▶ [Exercise directions]
Could you give the data below again exactly, apart from the pictures?

**** Task material ****

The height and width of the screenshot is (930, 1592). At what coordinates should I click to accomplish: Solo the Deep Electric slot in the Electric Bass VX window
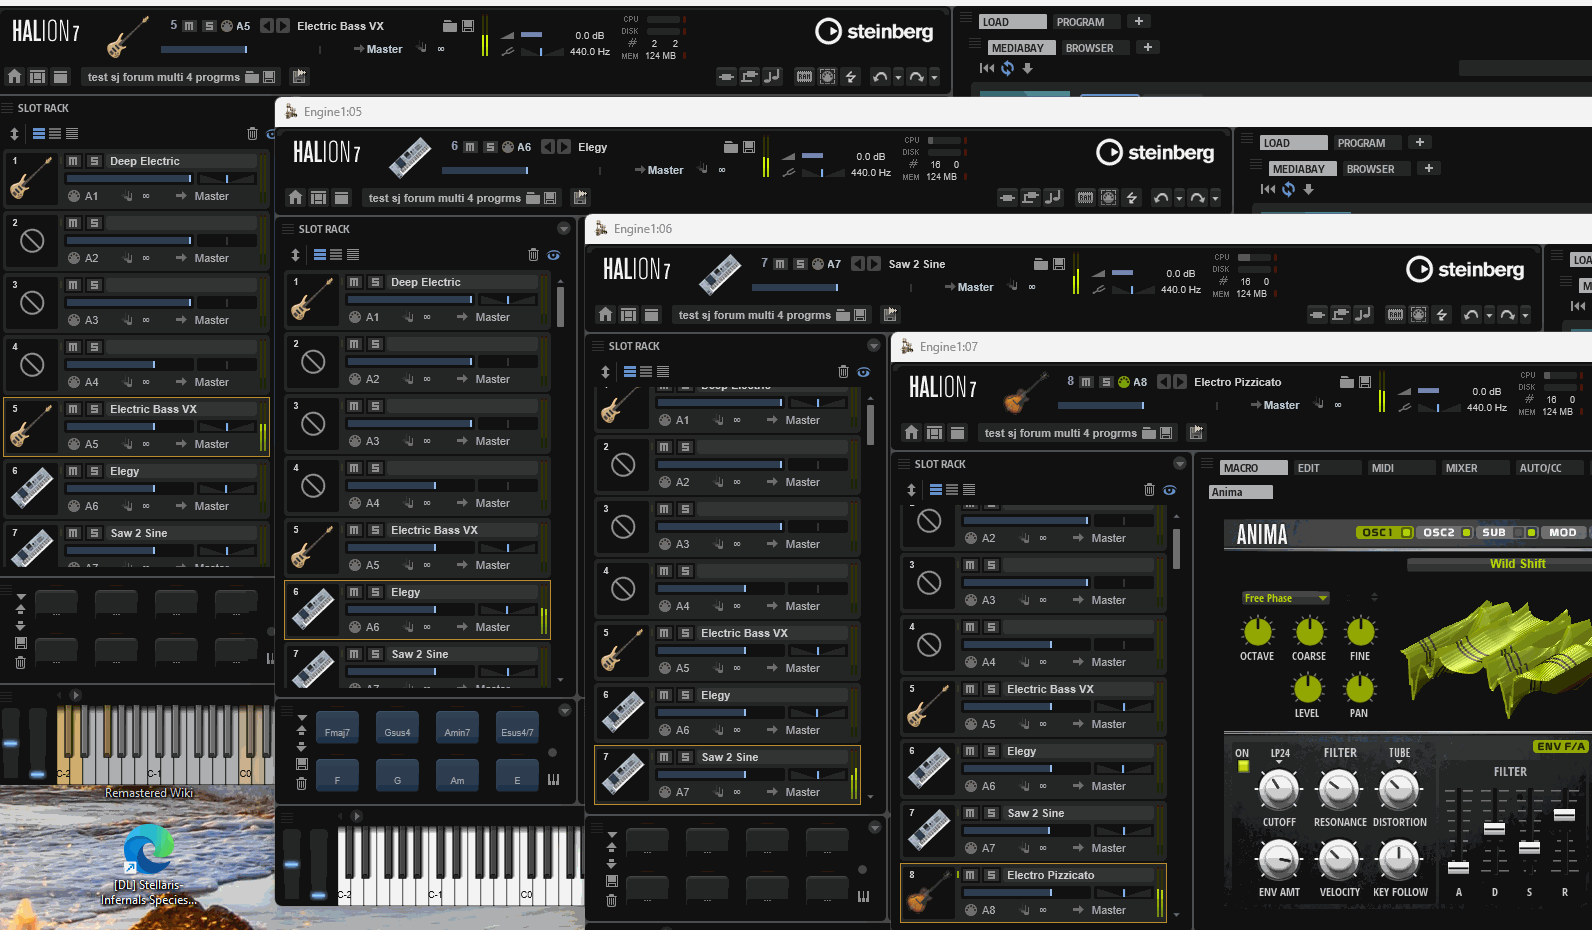pos(94,161)
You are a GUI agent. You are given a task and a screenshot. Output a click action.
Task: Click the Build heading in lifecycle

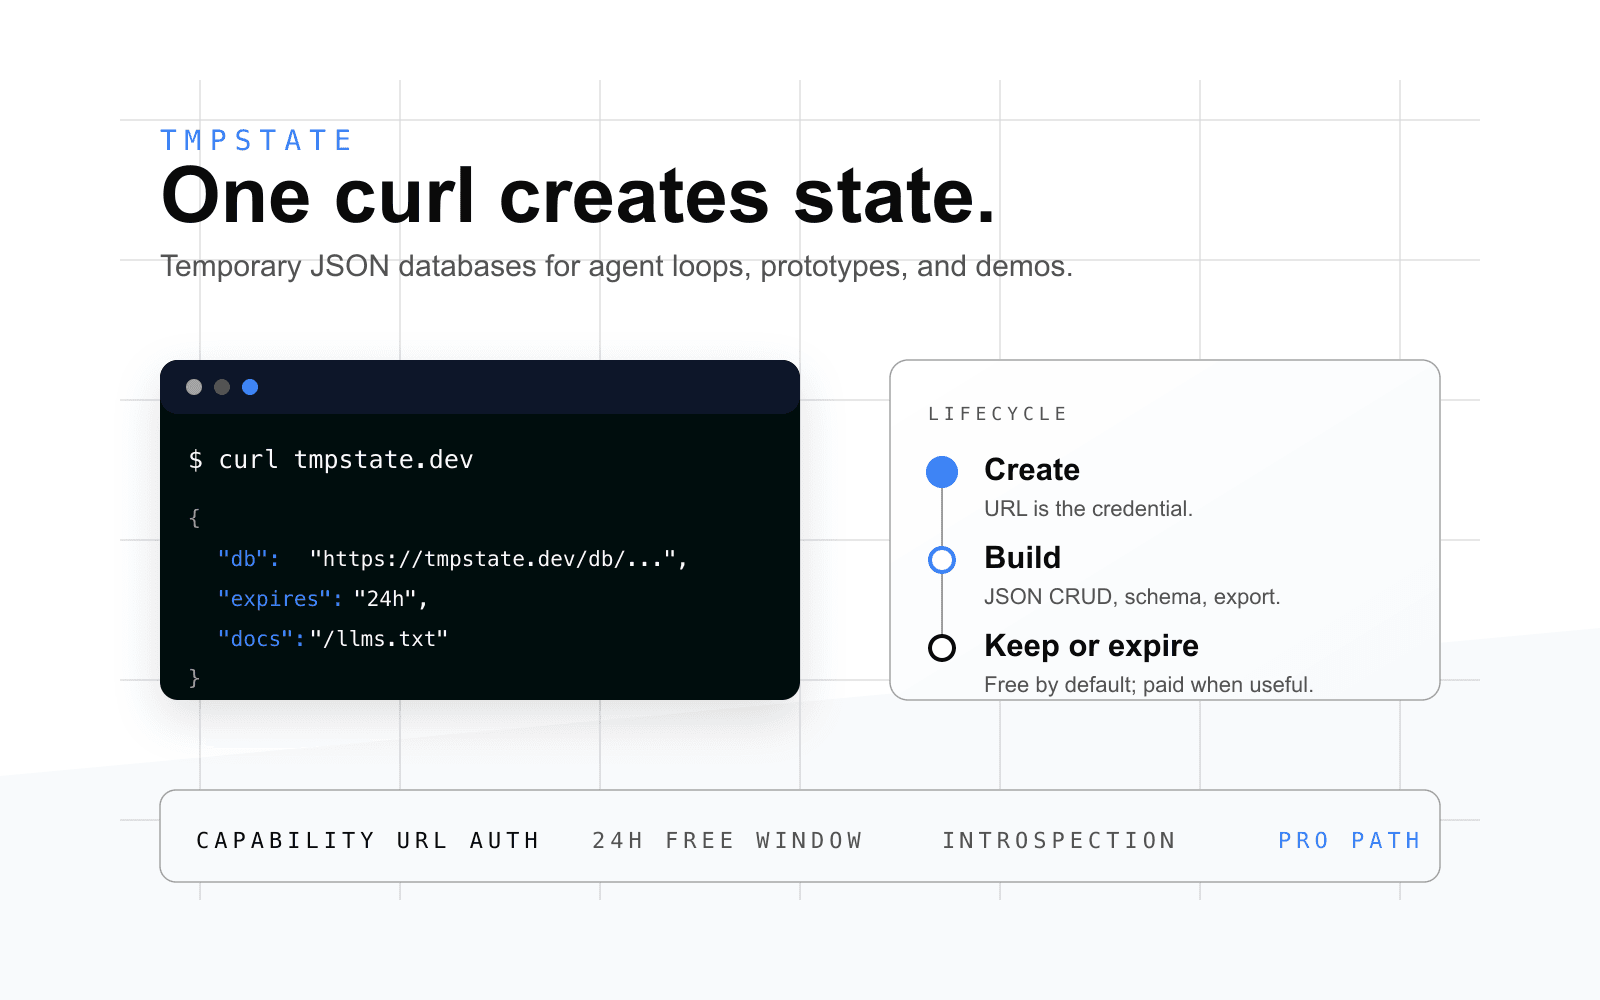tap(1022, 558)
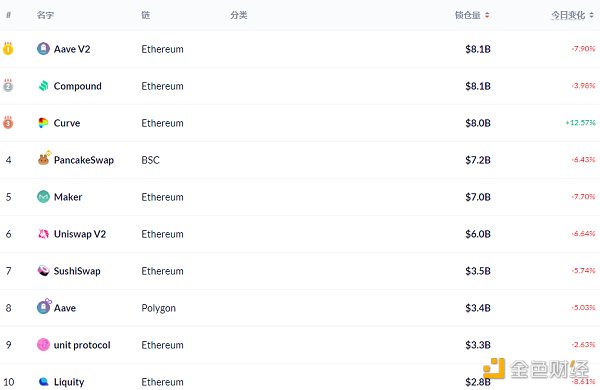Open the PancakeSwap protocol name link
Screen dimensions: 600x390
click(x=84, y=160)
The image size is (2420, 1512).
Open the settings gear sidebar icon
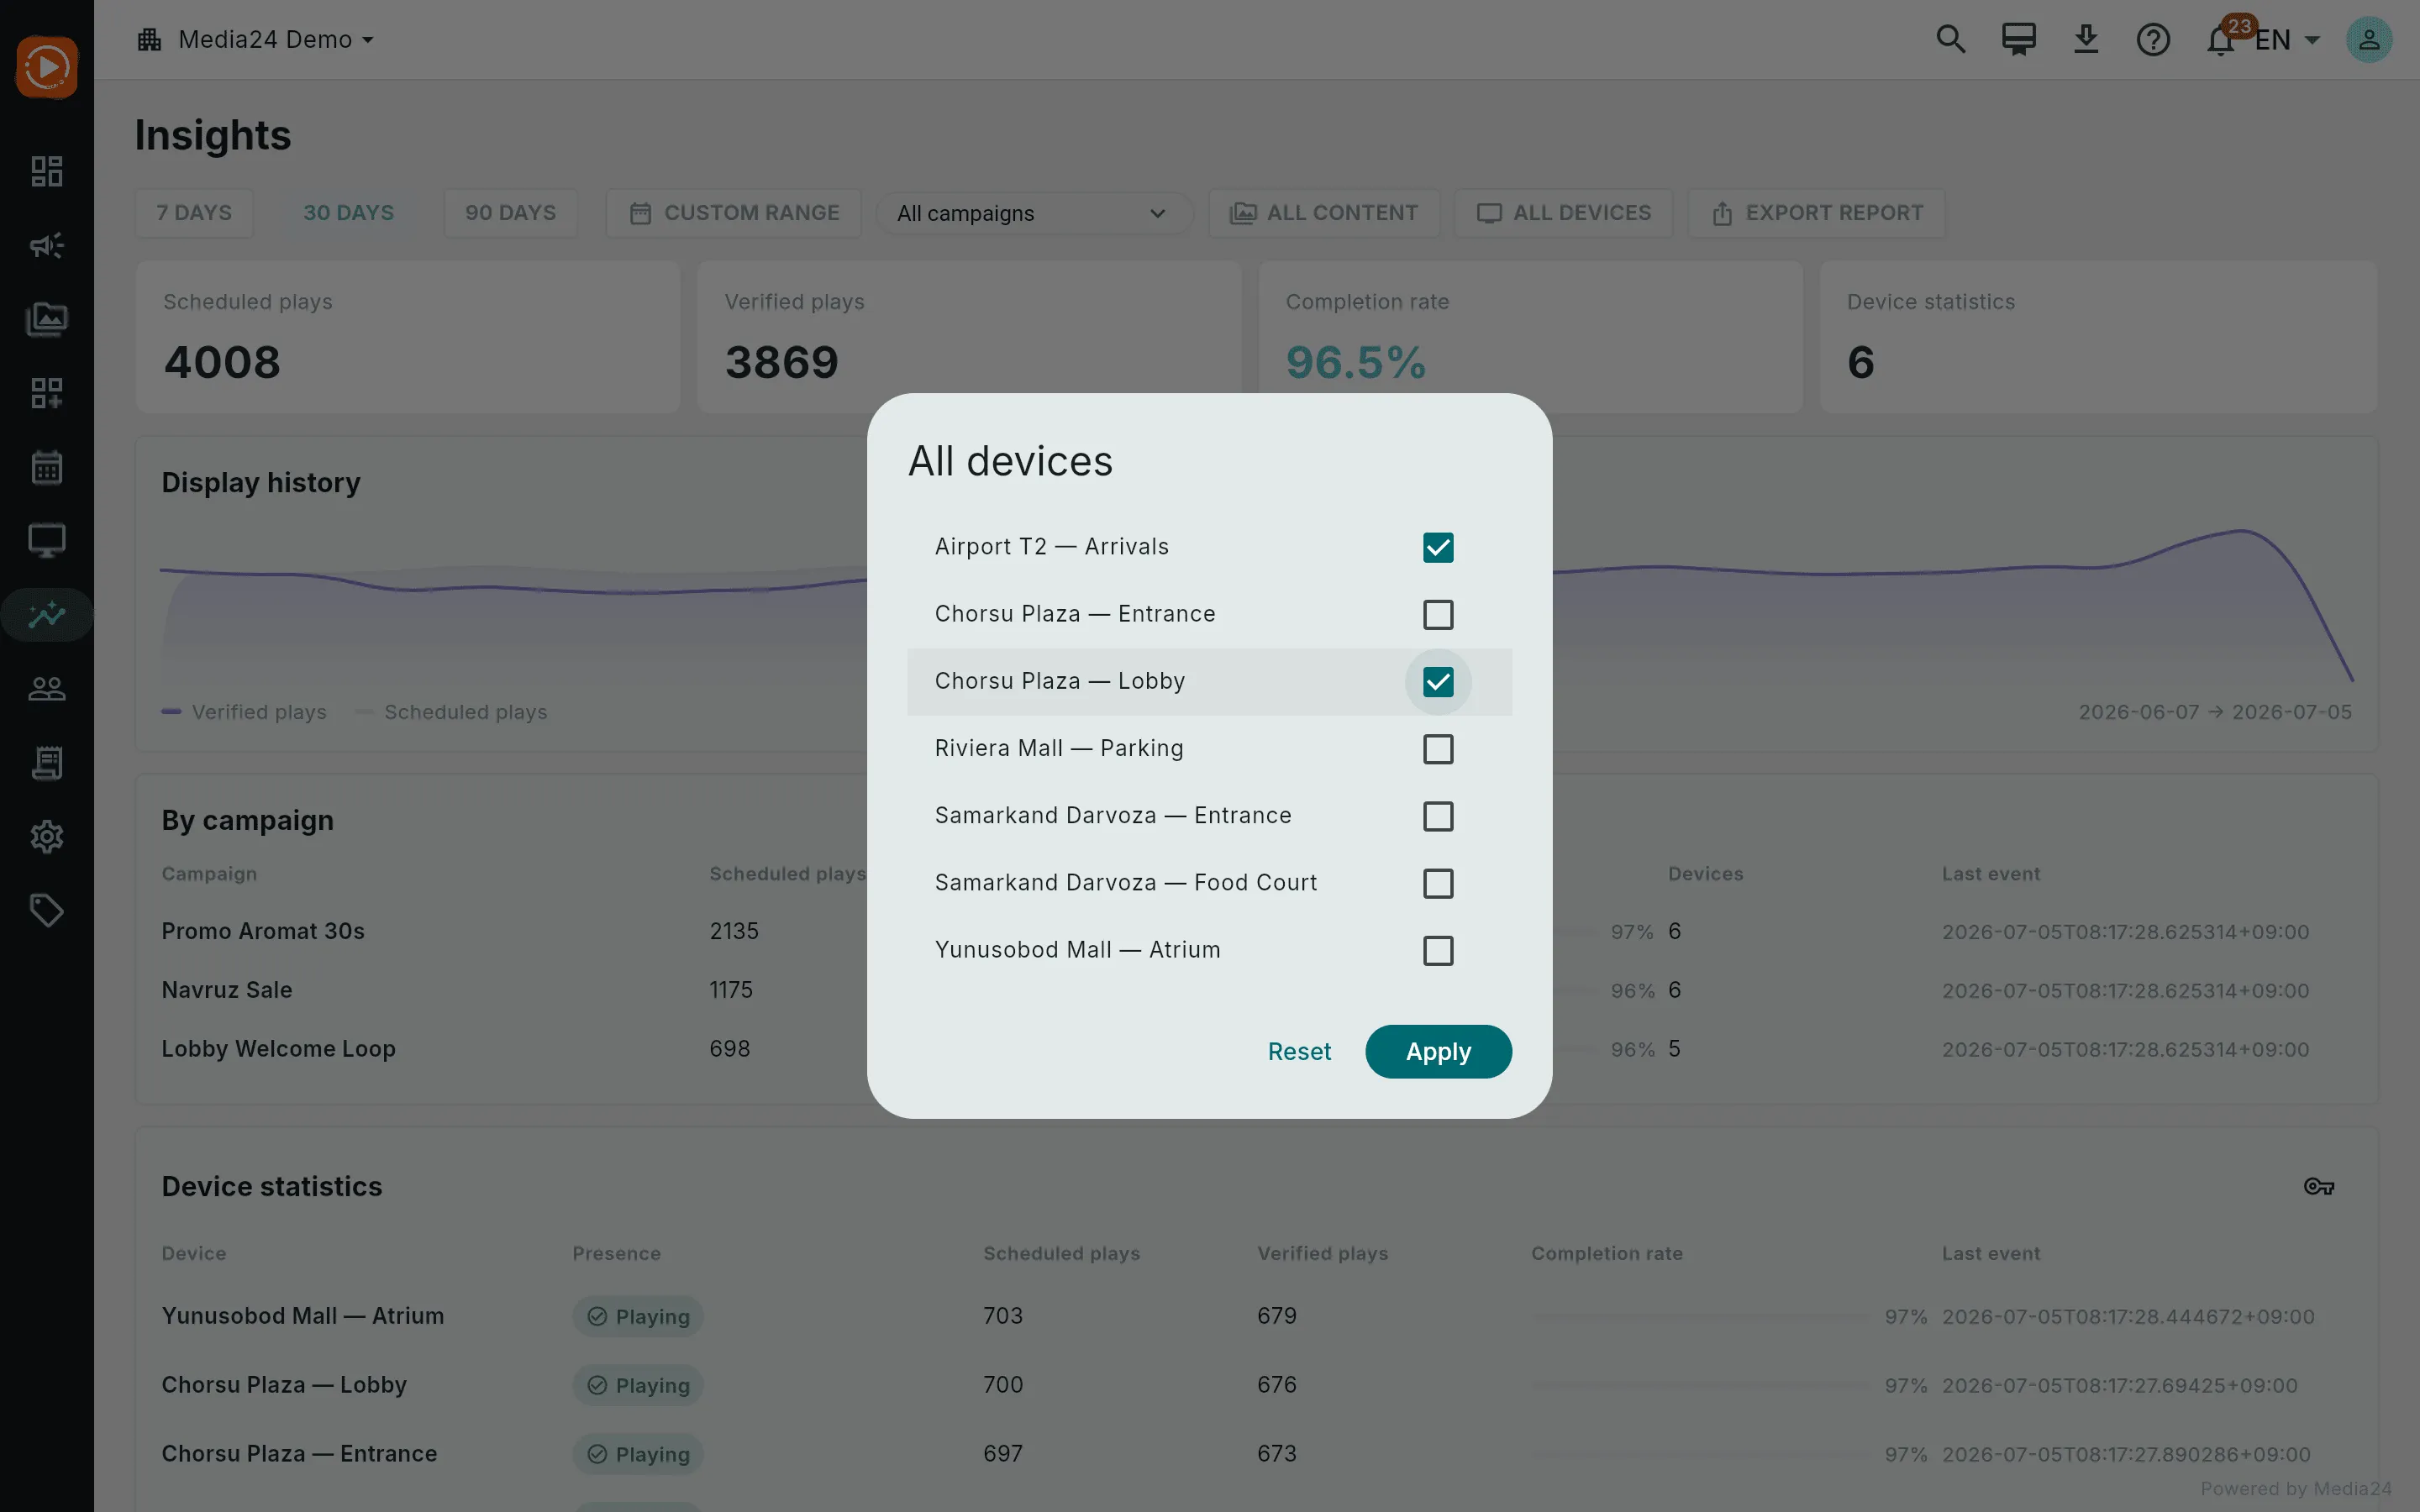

****

▶ [Worked solution]
The height and width of the screenshot is (930, 1592). At what coordinates should I click to accomplish: Solo the Deep Electric slot in the Electric Bass VX window
pos(94,161)
You are a GUI agent. You are given a task and a screenshot. Output a click action.
Task: Click the Build heading in lifecycle

tap(1022, 558)
Open the PancakeSwap protocol name link
Screen dimensions: 600x390
click(x=84, y=160)
The image size is (2420, 1512).
Open the settings gear sidebar icon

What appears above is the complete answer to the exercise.